One hears so many stories about first dates. The horror stories, the love stories, the so-drunken-they-are-now-forgotten stories, and the stories that only resurface years after the fact.
But what about the second dates? These little guys get seriously overlooked, and I’ve had a recent revelation as to why.
Being recently single, a human’s priority tends to be focused on the first date -- singular -- post breakup. There’s a 99 percent chance it’s going to be a heinous disaster with no future. You have no investment whatsoever, beyond getting through it and calling your friends afterwards to deliver a detailed postmortem complete with hilarious anecdotes and over-indulgent sound effects.
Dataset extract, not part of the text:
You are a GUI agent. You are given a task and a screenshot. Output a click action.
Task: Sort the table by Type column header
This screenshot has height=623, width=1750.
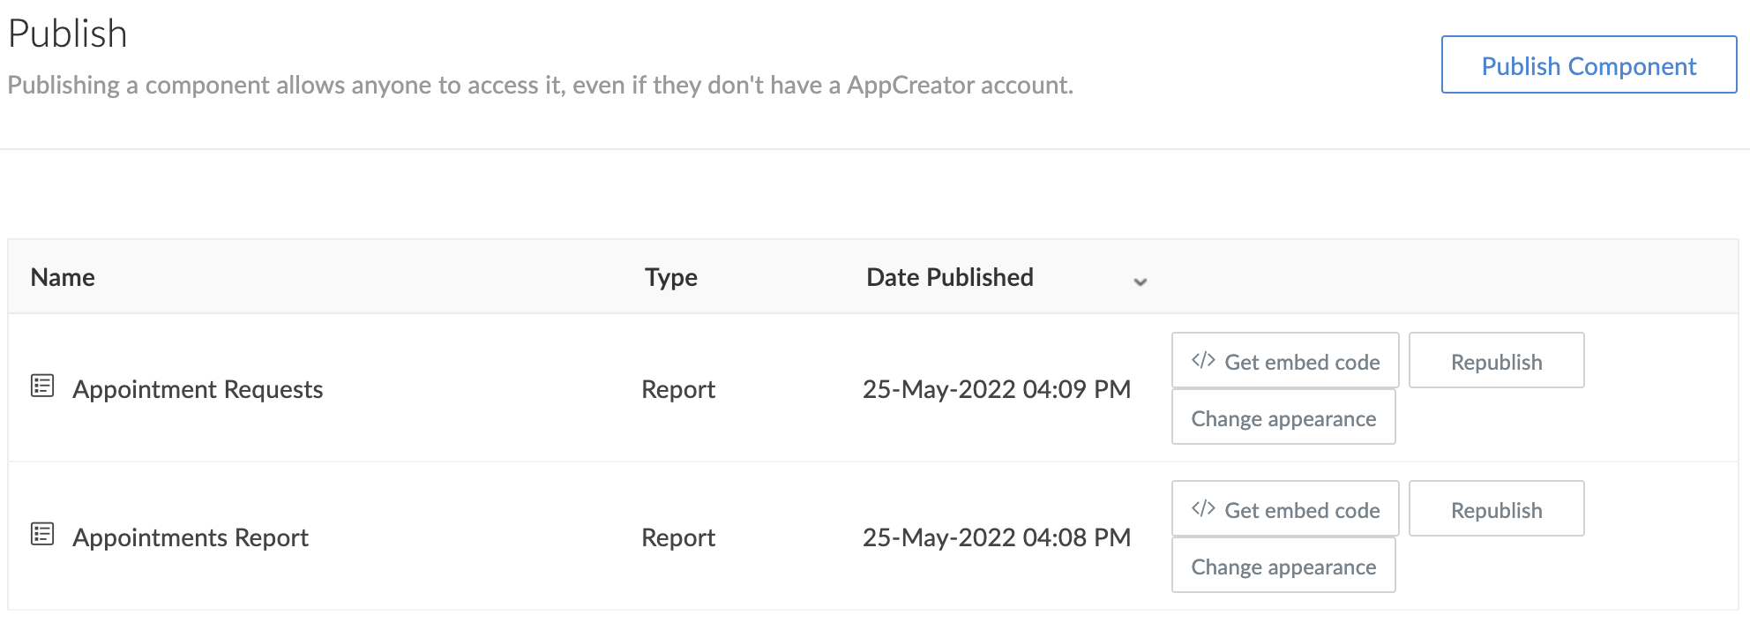pos(670,277)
The first date after a breakup is a milestone. A necessary hurdle on your path to repair, closure, and peace. One of the many pieces of the puzzle to be reassembled, to remind yourself that you still got it, that you can still do this, and that you haven’t morphed into an un-datable monster that no one could ever want, love, or simply share a meal with ever again.
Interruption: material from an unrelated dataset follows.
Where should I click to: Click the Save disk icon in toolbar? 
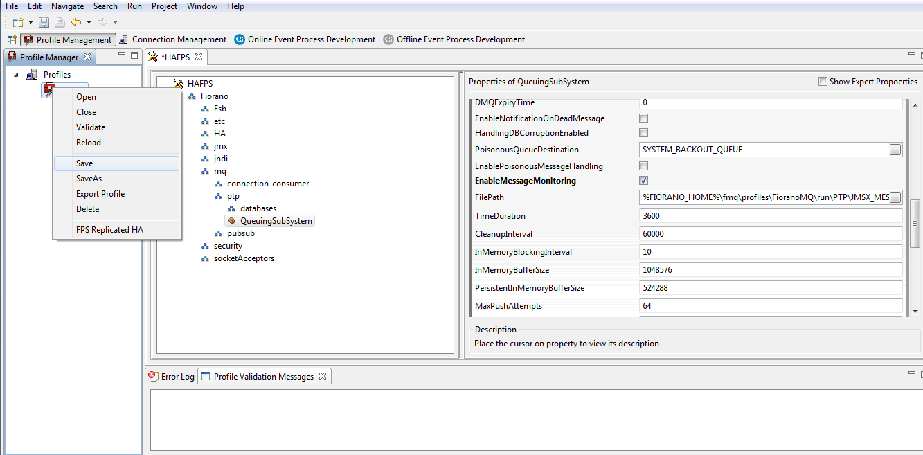pos(44,22)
Once this ordeal is over with, and the wounds have healed, first dates become a different kettle of fish, so to speak. Going into it, your levels of apathy have decreased dramatically -- this is no longer just a thing that you’re doing on a Thursday because you have no other plans and you’re trying to make a point to yourself that you’re doing fine.
Now, you are actually fine. Now, you are actually going on a date with a human that vaguely interests you.
So what happens when, without realizing it, your mind has suddenly taken this colossal shift forward, and you are going on a first date that might lead to a second? Up until now, there have been zero second dates -- intentionally. And the intention has been to keep it that way, but things change.
The problem with second dates, as I realized last week, is that they are infinitely more difficult than the first one. Why is that? Because we have had infinitely more practice with the first one.
Everyone has their first date tricks ready at the sleeve. The outfit, the location, the degree of lateness in your arrival time, the perfume you wear, how you style your hair.
You have three to five anecdotes on a range of topics that are the perfect blend of interesting and funny, without being too personal. You have three to five questions that are conversational and inquisitive without -- yet again -- being too personal.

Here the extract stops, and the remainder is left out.